Ксантипп опять собрался выйти из палатки, но зацепился за девушку, снова бросившуюся ему в ноги.
– Что с ней делать? – почтительно спросил грек.
Она опять что-то заговорила, но уже спокойнее и на другом языке.
– Говорит, умеет готовить, прясть и лечить раны, – перевел грек.
– Латынь я немного знаю, – прервал его спартанец.
– Так как прикажете с ней поступить?
Девушка переводила взгляд с адъютанта на стратега.
– Смотрите, – удивился грек, – у нее глаза разного цвета! Как у божественного Александра. Это знамение.
– Благоприятное? – поинтересовался Ксантипп.
– Несомненно, – почтительно склонил голову адъютант.
– Если я заподозрю, что ты лжешь, выгоню… – сухо отрезал Ксантипп, – мне нужны толковые советники, а не льстивые.
Грек еще раз поклонился, едва заметно улыбаясь в бороду.
– Но раз знамение благоприятно, забери ее с собой, определи на кухню, что ли… – добавил спартанец.
Преследуемый античными снами я проснулся рано. Пока остальные поднимались и готовились к возвращению в разоренный город, я воспользовался случаем осмотреть руины. Несмотря на прошедшие годы, стены и колоннады сохранились весьма недурно. Сквозь мох и лианы проглядывали потускневшие, но все еще различимые фрески, из буйной поросли папоротников там и сям торчали руки и головы богов и героев давно минувшей эпохи. На глаза мне попалось изображение женской фигуры. Сделанная живописцем для пущей верности подпись гласила, что это богиня Минерва. Странная особенность сразу же привлекла мое внимание – один глаз богини был зеленым. В моей памяти немедленно всплыла виденная в Марселе статуя. Судя по словам купившего ее у контрабандистов Франца, она тоже была верхнеегипетского происхождения. Хотя и старше местных развалин, и изготовлена скорее в карфагенском, чем римском стиле. Но традиция разноглазой богини несомненно была местной. Весьма интересно, надо будет покопаться в источниках. Тут определенно что-то есть. Как минимум тема для доклада на кафедре археологии…

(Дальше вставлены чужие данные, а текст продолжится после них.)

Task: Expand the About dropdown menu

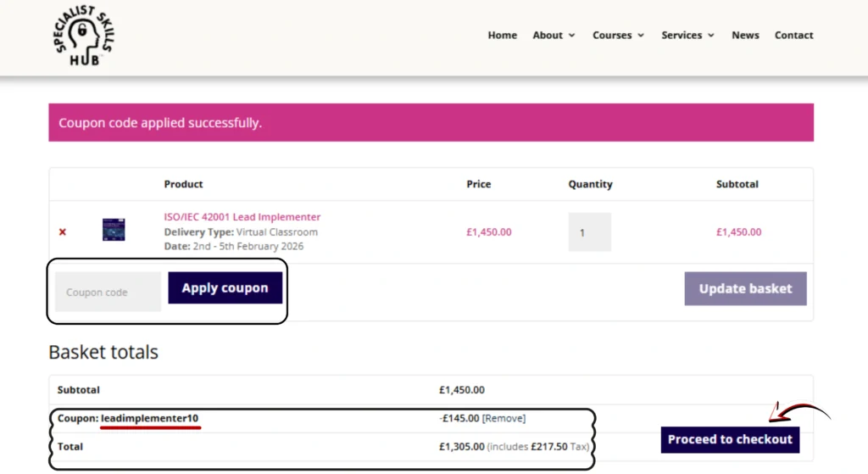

Мои размышления прервал многоголосый гвалт. Ведущую партию составляли женские крики. Схватив маузер я бросился на шум, ко входу в руины, где столкнулся с заспанным Хемметом и наполовину побритым Лайвсли. Вторую щеку англичанина покрывал густой слой мыльной пены, но в руке вместо бритвенного станка был зажат револьвер.
Источником паники оказалась группа туземцев из нижнего города, пестревших в лучах рассветного солнца новенькой боевой раскраской. Перепуганные беглецы из города верхнего, увидев эту воинственную компанию, решили, что теперь то уж точно настал их последний час и выражали эту мысль достаточно громко.

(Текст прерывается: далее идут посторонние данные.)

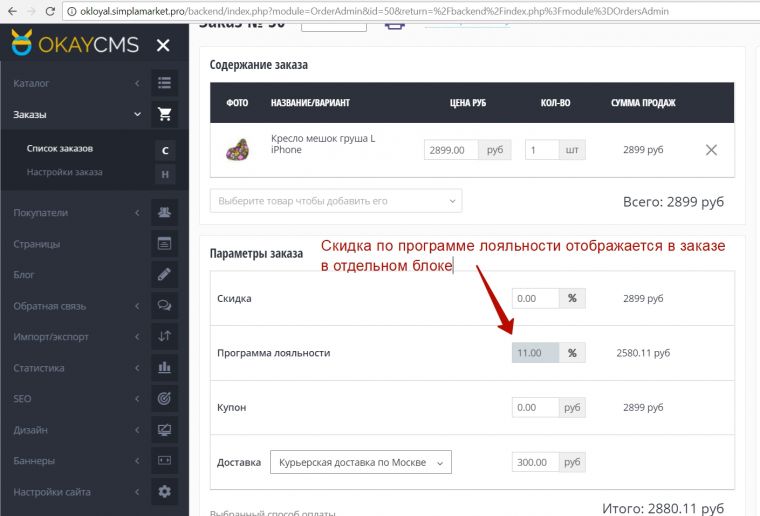Click the Кресло мешок груша L product link
Viewport: 760px width, 516px height.
point(322,138)
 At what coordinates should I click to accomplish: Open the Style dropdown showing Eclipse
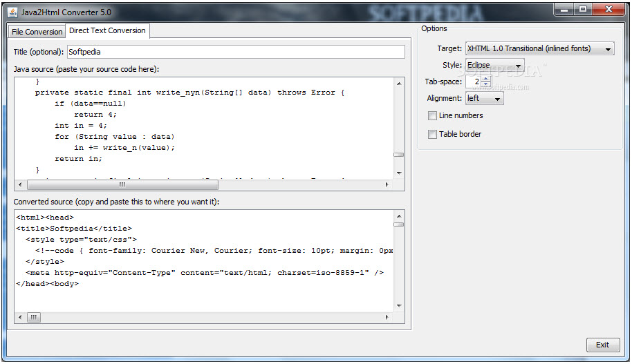(495, 65)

– Спокойно, – я перехватил руку вскинувшего было револьвер Алана, – это наши союзники.
Лайвсли молча опустил револьвер.
Один из туземцев подошел ближе и обратился ко мне.

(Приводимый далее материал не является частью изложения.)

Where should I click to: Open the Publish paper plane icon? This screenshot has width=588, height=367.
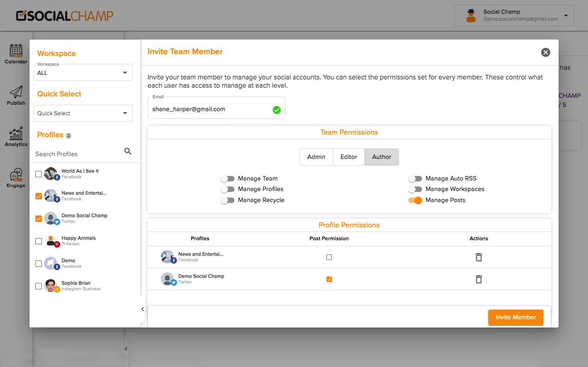[16, 92]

– Что он говорит? – беспокойно спросил Хеммет
– Какие-то белые люди пришли в нижний город вчера вечером. Их приняли как гостей, и послали гонцов сообщить нам…
– Откуда тут еще белые? – недоумевающе спросил Хеммет, и замер с открытым ртом.
– Дю Понт с Невером, я так думаю, – невозмутимо озвучил Лайвсли мысль, пришедшую нам с Хемметом в голову.
– Эрика! – воскликнул я.
– Ортенсия! – воскликнул Хеммет.
– Она в руках этих негодяев! – воскликнули мы уже хором…
Отправив беженцев и раненого Михала обратно в руины верхнего города, сами мы двинулись к нижнему. Что предпримут французы было непонятно, но предоставлять Невера самому себе казалось нам слишком опасным.